As work in the mines dried up with the prospects of gold, many Chinese immigrants moved to the cities or worked for the Central Pacific Railroad. Of the 4,000 men working for the CPR in 1865, only 1,000 were white. By 1869, there were still around 1,000 white employees but the number of Chinese employed had increased to 9,000.

When the railroad was completed, all 10,000 men were released and forced to find new jobs. This action, along with other less drastic fluctuations in the California economy generated a good deal of antagonism between workers of different races. As early as 1852, an anti-Chinese sentiment began appearing in political campaigns.

Although the Chinese usually had no problem finding work in the new land, it was impossible for them to receive fair treatment. The United States government did not consider these immigrants to be legal citizens and so, it seems the only legitimate right the Chinese had in America was the right to work.
A 1909 study of Chinese immigration to the U.S. notes:

"During the whole of this period they were excluded from the city hospital in San Francisco, and the only ones to which they were ever freely admitted were the insane asylums and the pest-house."

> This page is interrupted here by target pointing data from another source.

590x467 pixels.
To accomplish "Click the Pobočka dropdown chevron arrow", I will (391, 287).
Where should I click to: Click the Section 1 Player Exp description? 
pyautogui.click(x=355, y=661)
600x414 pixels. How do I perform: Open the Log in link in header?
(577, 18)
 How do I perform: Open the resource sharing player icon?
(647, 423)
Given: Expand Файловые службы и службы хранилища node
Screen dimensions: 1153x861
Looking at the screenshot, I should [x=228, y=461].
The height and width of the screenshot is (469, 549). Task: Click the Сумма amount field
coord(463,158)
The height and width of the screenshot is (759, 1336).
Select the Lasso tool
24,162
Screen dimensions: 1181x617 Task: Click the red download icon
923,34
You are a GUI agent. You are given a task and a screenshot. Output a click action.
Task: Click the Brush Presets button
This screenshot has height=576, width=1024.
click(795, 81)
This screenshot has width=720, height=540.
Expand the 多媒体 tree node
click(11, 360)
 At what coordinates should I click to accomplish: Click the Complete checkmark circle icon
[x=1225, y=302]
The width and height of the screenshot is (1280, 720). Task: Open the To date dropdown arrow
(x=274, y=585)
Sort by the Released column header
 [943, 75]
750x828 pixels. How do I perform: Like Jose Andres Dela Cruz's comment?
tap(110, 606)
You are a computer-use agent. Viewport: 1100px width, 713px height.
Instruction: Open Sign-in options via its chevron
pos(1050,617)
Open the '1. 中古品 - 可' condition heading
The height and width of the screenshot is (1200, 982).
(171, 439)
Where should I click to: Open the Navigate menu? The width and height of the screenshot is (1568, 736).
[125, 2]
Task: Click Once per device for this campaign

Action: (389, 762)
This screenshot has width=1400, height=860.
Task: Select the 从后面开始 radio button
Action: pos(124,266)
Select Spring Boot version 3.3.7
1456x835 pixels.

One outgrowth (or reason) for such hostile treatment was due the fact that the majority of Chinese maintained their traditional customs and way of dress while in the United States. Later in the 1909 study, it states:

"If the Chinese had worn American clothes and been able to vote,. . .they might have suffered scarcely [no] more persecution. . .than the normal amount arising from color prejudice. But being constantly in the public eye by reason of their peculiar appearance and lacking political power for their own protection, they were the natural victims of ignorant men who were both malicious and cowardly, and of the politicians dependent upon the Labor vote."